Prior efforts to reform college teaching relied almost entirely on moral suasion: If you prick people’s conscience, the theory went, they will change. But nothing will really change, Gyurko says, until faculty have a clear incentive to get better. So ACUE has designed an online training course, which has been completed by 26,000 professors on 450 campuses. Some of them have received stipends; others are awarded new titles, like “distinguished teaching scholar.” Most importantly, perhaps, research has already demonstrated that students who take courses from an ACUE-accredited professor are more likely to complete them. So universities also have a clear financial reason to invest in teaching, which wasn’t as apparent in prior eras. Gyurko acknowledges the long history of failed reforms in this realm, of course. But “this time,” he insists, “it’s different.”
I hope he’s right. Yet it’s hard to imagine a real revolution in college teaching unless the big players get behind it, from the outlets that rank colleges to the governments that fund them. ... [T]he college classroom remains a black box, which almost nobody in power wants to open. Maybe they’re afraid of what they might find inside. ...

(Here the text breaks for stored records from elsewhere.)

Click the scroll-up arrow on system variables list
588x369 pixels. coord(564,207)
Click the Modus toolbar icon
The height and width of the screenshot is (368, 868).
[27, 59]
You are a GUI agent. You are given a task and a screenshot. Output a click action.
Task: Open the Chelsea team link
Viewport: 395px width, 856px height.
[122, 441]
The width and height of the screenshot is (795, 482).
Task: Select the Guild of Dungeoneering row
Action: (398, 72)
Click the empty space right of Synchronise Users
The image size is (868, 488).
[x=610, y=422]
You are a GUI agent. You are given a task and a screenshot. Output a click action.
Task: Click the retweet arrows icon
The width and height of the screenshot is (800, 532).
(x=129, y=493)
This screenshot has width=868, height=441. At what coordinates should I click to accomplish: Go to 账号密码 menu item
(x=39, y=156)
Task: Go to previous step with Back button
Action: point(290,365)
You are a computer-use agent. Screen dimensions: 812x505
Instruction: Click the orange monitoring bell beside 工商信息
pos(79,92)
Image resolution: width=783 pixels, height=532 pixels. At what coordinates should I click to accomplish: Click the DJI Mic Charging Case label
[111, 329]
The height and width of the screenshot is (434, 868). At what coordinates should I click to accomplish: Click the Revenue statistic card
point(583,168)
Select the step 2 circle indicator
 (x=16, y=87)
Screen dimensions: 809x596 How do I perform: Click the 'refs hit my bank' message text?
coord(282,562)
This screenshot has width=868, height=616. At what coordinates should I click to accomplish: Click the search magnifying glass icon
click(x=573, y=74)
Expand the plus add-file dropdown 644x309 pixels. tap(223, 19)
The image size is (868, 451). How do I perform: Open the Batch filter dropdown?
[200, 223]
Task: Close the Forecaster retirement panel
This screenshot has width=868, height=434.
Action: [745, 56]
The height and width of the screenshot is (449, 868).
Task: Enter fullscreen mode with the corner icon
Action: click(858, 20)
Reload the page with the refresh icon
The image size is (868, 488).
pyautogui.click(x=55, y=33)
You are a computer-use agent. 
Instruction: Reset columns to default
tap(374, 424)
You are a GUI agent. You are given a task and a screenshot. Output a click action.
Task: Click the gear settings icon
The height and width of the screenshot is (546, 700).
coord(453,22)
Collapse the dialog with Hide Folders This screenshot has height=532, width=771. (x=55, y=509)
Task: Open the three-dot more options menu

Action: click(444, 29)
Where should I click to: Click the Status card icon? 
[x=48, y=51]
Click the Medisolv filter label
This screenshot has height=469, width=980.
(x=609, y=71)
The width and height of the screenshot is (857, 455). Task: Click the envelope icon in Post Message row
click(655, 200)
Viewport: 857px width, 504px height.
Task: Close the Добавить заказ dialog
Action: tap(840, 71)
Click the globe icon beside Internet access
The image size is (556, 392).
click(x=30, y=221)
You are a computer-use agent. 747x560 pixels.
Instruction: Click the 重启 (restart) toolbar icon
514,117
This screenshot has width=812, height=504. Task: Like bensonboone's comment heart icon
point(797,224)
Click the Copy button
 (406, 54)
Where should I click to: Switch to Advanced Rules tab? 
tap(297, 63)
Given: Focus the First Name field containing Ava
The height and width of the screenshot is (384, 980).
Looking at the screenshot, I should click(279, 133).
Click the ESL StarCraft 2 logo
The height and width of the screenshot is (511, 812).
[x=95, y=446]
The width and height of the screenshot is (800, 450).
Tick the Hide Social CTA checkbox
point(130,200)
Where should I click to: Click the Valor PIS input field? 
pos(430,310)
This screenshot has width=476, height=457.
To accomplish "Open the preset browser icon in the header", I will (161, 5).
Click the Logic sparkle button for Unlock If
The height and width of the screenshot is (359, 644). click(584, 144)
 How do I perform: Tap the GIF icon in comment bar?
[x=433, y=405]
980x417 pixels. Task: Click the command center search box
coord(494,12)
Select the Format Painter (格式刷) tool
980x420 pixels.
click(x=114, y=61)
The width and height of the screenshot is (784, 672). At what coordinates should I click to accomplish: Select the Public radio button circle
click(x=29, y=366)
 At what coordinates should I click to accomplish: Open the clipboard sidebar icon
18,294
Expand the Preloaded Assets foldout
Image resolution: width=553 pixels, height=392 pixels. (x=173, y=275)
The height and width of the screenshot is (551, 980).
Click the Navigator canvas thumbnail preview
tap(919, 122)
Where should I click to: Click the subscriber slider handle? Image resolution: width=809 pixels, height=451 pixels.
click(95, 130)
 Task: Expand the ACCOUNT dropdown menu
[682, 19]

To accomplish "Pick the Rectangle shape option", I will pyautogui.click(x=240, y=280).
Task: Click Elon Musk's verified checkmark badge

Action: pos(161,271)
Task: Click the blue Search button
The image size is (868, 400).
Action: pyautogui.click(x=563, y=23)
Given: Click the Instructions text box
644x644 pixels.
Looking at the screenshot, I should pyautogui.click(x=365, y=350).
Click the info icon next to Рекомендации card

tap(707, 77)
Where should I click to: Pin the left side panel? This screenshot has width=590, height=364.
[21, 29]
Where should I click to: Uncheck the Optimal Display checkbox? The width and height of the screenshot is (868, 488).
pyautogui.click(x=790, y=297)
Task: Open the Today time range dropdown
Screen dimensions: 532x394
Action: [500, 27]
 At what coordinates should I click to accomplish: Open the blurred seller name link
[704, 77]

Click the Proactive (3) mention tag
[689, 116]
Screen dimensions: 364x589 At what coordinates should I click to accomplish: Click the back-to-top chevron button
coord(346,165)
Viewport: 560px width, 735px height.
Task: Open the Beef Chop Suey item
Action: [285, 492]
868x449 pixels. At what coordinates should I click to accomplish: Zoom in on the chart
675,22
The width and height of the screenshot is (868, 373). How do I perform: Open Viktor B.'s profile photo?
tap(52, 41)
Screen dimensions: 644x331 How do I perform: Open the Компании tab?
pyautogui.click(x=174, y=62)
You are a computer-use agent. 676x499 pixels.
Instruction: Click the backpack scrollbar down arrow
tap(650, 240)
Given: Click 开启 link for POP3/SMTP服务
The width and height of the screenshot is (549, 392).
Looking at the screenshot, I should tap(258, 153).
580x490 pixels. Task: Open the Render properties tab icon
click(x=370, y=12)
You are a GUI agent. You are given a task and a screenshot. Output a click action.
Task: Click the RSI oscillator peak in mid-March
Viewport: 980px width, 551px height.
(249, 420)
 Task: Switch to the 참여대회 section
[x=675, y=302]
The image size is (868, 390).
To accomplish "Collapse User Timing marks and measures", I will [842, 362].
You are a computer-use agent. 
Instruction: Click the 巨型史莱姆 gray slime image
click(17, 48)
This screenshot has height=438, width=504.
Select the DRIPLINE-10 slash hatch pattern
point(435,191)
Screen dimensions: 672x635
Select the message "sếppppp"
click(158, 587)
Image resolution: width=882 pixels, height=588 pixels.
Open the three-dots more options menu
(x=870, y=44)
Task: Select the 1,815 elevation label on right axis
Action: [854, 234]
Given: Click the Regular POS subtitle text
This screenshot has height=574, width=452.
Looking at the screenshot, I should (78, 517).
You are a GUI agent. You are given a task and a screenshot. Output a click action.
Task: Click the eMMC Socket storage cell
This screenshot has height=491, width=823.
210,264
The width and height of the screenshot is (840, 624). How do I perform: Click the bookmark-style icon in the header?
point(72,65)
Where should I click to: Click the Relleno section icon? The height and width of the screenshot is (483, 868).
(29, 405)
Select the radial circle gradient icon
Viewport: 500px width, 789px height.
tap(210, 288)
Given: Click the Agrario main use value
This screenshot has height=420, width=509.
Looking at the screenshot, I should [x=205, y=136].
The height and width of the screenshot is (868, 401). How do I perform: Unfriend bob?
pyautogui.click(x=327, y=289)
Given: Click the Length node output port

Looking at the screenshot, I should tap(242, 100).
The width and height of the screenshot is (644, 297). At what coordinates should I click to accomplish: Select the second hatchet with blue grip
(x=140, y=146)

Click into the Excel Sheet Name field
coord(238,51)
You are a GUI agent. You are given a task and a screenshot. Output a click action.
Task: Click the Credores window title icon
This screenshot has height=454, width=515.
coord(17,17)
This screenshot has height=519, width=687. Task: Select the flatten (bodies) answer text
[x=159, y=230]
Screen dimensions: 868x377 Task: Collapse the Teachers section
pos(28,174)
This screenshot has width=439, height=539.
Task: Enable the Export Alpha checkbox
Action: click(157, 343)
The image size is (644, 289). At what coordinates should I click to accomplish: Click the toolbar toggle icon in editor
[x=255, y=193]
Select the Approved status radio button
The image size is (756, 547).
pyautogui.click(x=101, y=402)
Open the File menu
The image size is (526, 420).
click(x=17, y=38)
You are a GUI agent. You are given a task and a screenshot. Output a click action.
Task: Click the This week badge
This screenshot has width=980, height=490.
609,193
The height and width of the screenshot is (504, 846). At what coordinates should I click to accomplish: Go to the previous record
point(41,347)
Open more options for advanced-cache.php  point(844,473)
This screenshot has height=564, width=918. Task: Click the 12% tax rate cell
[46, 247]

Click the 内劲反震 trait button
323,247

The overall reputation of higher education in the United States is at a new low, as a Gallup survey confirmed last year. And it has plummeted among every constituency: young and old, Democrat and Republican, white and nonwhite. Colleges “rely on public confidence to maintain their viability,” a Gallup researcher said, discussing the survey. “If you have a society of people who say, ‘I’m not confident in higher education for a variety of reasons,’ it would follow that folks would stop engaging with that institution and enrolling and paying tuition dollars to those universities.” Message to faculty, and to the leaders who manage them: If you want to hold on to students—and to their tuition checks—teach them better. The job you save might be your own. ...
We can improve college teaching if we, as a nation, decide it’s worth improving. We won’t achieve the kind of revolution envisioned in 1949 by the Minnesota dean who wanted the importance of college teaching to be “RECOGNIZED BY ALL.” But we will surely get better, and that will be good enough.